PROBLEM A
In the comment thread, repeat everything from "Thanks for your" down to "at all costs.", swapping "grateful" for "thankful".
PROBLEM B
According to Strider in the comment thread, what does loving your enemies lead to?
PROBLEM C
Which situations of victimization does the comment thread name?

SUPPLIED PASSAGE
· · ·

Thanks for your thoughts. I like Greg Boyd too. I disagree strongly with him on the matter of God's foreknowledge, but I disagree just as strongly with John Piper. So... I'm grateful that I can still benefit from both.

Grace and peace,


Strider said...

Loving your enemies leads to crucifixion. If you are not about the cross then avoid your enemies at all costs.

Strider said...

Oh, and watch out for your friends as well.

Emily Hunter McGowin said...

Strider, you've made a great point. Jesus embraced his enemies and was killed for it. God embraced his enemies and lost the Son over it. What makes us think that we can expect anything else?

Emily Hunter McGowin said...

I think clarification is needed, however, when we look into situations of victimization: sexual assault, physical and psychological abuse, and torture. It seems that embracing or loving one's enemies gets tricky in situations such as these. Surely, we are not telling the abused to embrace someone who will only beat her in return. I hope not.

· · ·

DATA BLOCK
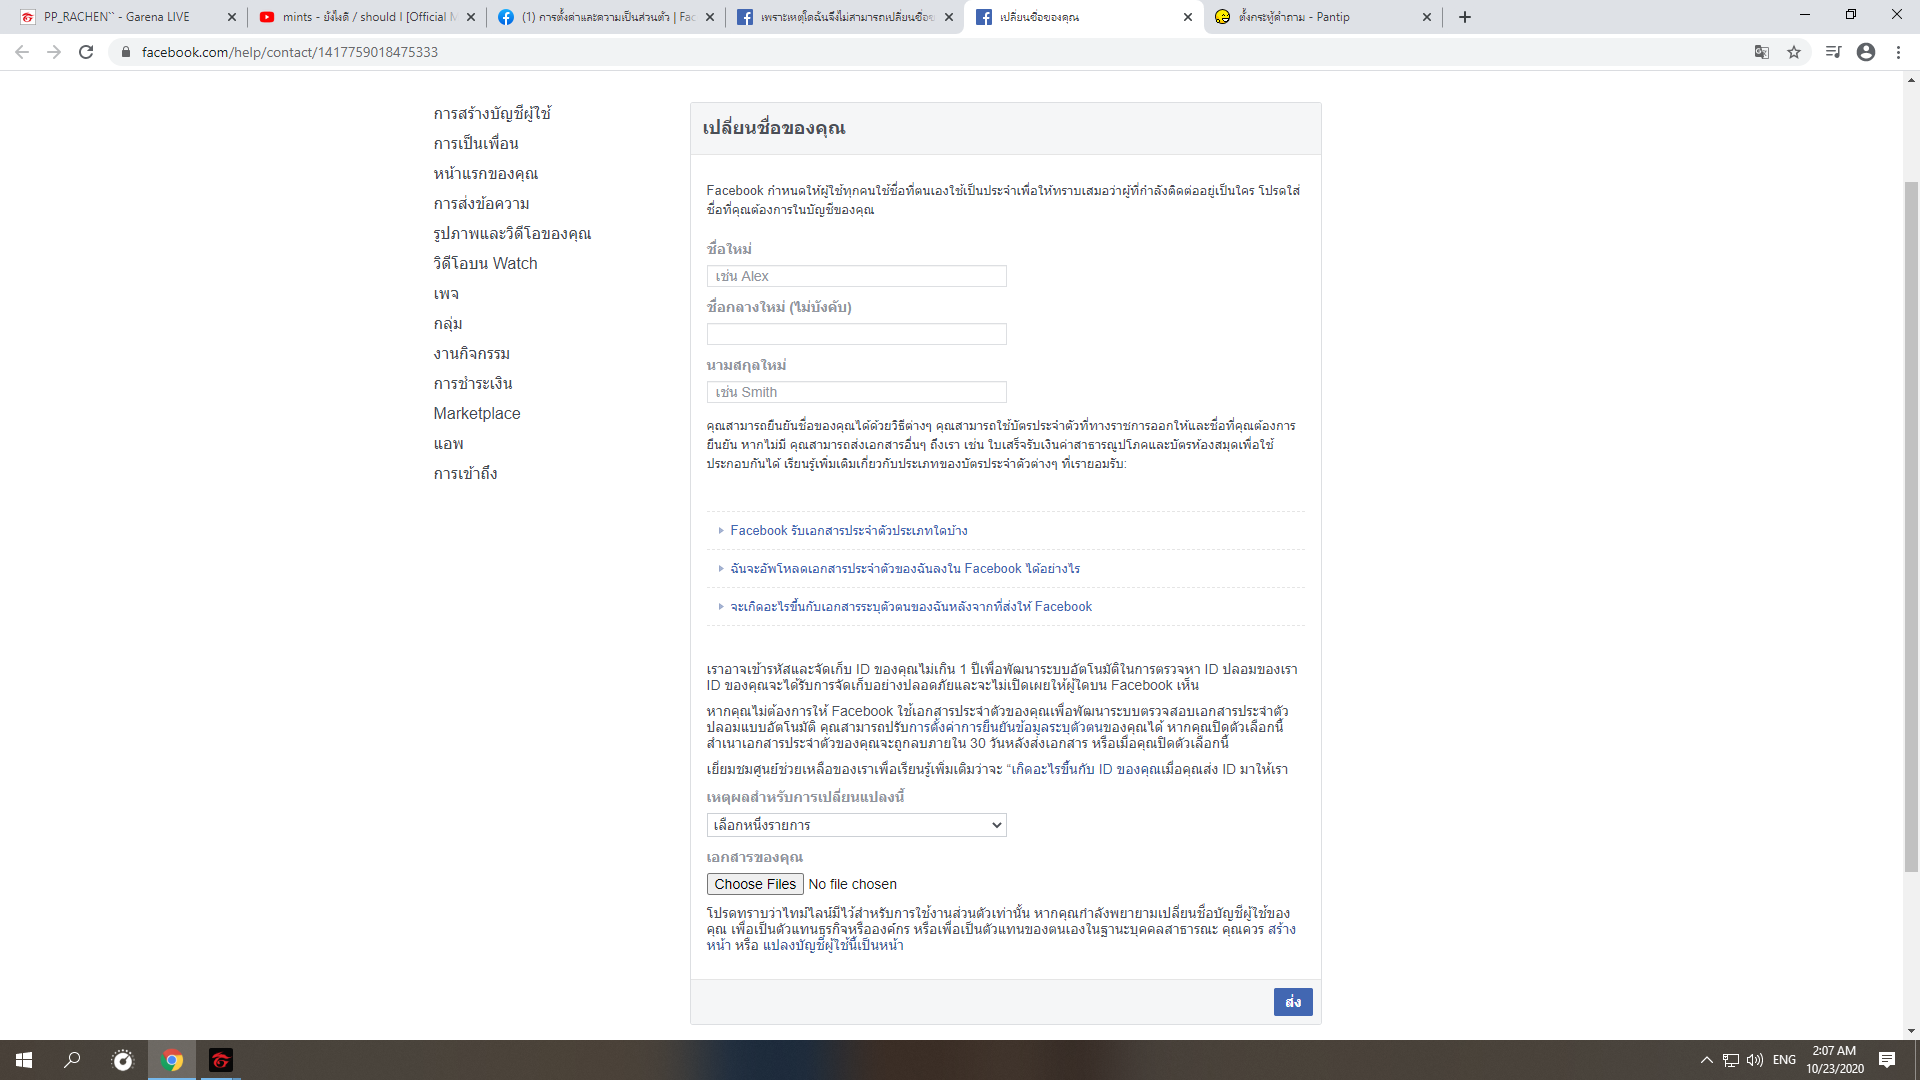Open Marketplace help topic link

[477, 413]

· · ·

RESPONSE A
Thanks for your thoughts. I like Greg Boyd too. I disagree strongly with him on the matter of God's foreknowledge, but I disagree just as strongly with John Piper. So... I'm thankful that I can still benefit from both.

Grace and peace,


Strider said...

Loving your enemies leads to crucifixion. If you are not about the cross then avoid your enemies at all costs.

RESPONSE B
Crucifixion.

RESPONSE C
- Sexual assault
- Physical abuse
- Psychological abuse
- Torture